Kinshasa, 11 avril 2025 ( New-messager-de-la-paix.net)-
Interview exclusive de l’écrivain et chercheur Didier Mumengi
Alors que Kinshasa peine à se relever des inondations récurrentes qui frappent la capitale congolaise, Didier Mumengi analyse les racines géomorphologiques des crues submersives incessantes dans la ville de Kinshasa, et en révèle les causes profondes. Il propose une stratégie inédite et rigoureuse, articulée autour de mesures urgentes et d’un plan directeur à long terme.
Entretien.—
Kinshasa après les inondations. Que faut-il savoir ? Et que faire pour son avenir ?
New-messager-de-la-paix.net : Vous affirmez que le problème des inondations à Kinshasa est spatio-temporel. Comment l’expliquez-vous ?
Didier Mumengi : Kinshasa est construite sur un astroblème, c’est-à-dire un cratère météoritique fossile. Elle s’étend sur des terrasses ceinturées de collines hautes de 500 à 600 mètres, traversées par une vingtaine de cours d’eau dont les lits ont rétréci de plus de 50 %.
Juste en face : un gigantesque lac intérieur de près de 500 km² , forme le cour inférieur du fleuve Congo, un exutoire des eaux de la cuvette centrale long de 4 700 km. Cette configuration géomorphologique de Kinshasa, prédispose naturellement la Capitale de la RDC aux inondations saisonnières.
À cela s’ajoute un boom démographique sans précédent : 400 000 habitants en 1960 sur 6,8 km² ; 1,7 million en 1975 sur 200 km² ; 7,5 millions en 2005 sur 430 km². En 2025, Kinshasa comptera environ 18 millions d’habitants, pour une superficie de 860 km², dont seulement 500 km² sont urbanisés.

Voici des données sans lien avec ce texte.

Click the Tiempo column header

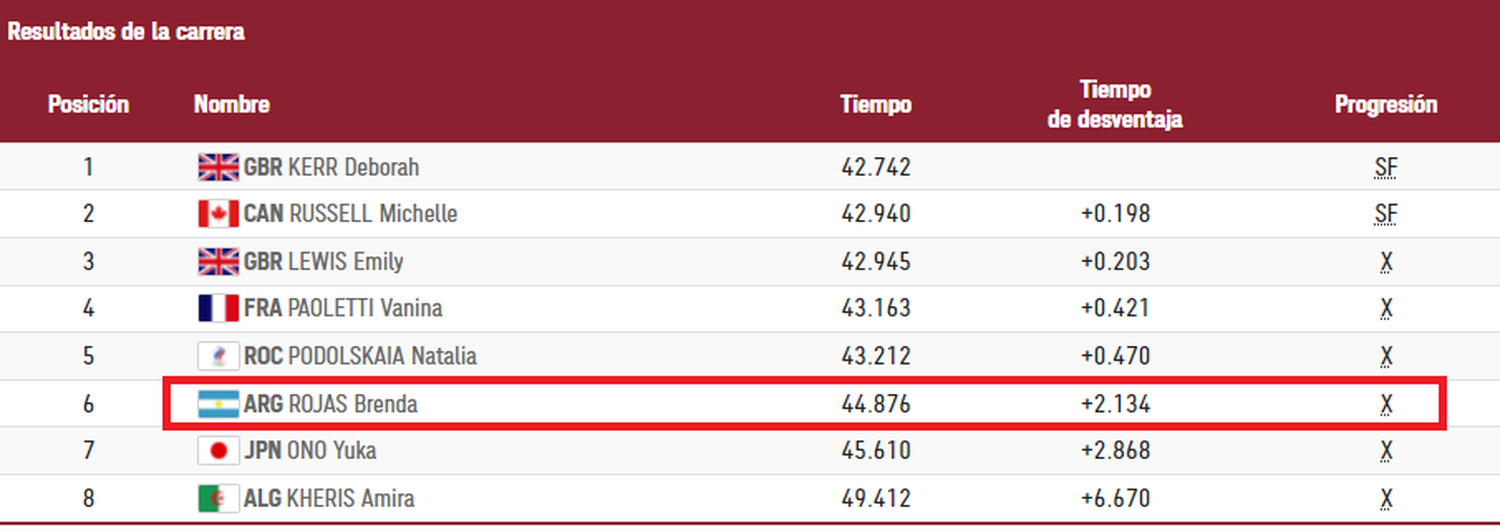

Près de la moitié de la ville est constituée de constructions anarchiques, en dehors de tout plan d’urbanisation.
New-messager-de-la-paix.net :La disparition de Kinshasa est-elle inéluctable ?
Didier Mumengi : Pas du tout. Mais il faut agir sans délai, avec une approche systémique et une rigueur martiale de mise en œuvre. Je propose cinq grands dispositifs physiques d’urgence pour prévenir durablement les inondations :
1. Construire immédiatement des infrastructures de rétention : barrages, canaux, digues et autres systèmes de protection hydraulique.
2. Restaurer les lits des rivières : réaménager écologiquement les berges, créer des sentiers tampons entre les rivières et les habitations, et bâtir un réseau de grands collecteurs d’évacuation des eaux.
3. Adopter des normes impératives d’assainissement urbain inclusif : égouts privés reliés aux réseaux publics, stations d’épuration, filtres à sable, toilettes à compostage ou à incinération, marais filtrants, puits d’infiltration, etc.
4. Mettre en place un réseau de drainage des eaux pluviales pour compenser l’imperméabilisation croissante du sol due aux constructions massives.
5. Aménager des digues et berges de protection contre les crues du fleuve Congo, entrecoupées de plages fluviales ou de rivages boisés.
New-messager-de-la-paix.net : Quelles mesures à court terme préconisez-vous ?
Didier Mumengi :Il faut quatre axes majeurs d’action immédiate, une opération à la hussarde pour sauver la ville :
* Démolir toutes les constructions anarchiques et reloger dignement les familles touchées. C’est une question d’ordre urbain et de survie collective urbaine.
* Lancer un programme intensif de curage, d’entretien et d’assainissement des caniveaux et des rivières.
* Reboiser massivement Kinshasa, via des murs végétaux le long des grandes artères, des réserves forestières naturelles, des îlots urbains de sénescence et des aires protégées pour la respiration biologique et l’absorption du CO2.
* Concevoir un nouveau Master Plan pour Kinshasa : un plan directeur intégrant les dimensions urbanistique, économique, touristique, culturelle et administrative.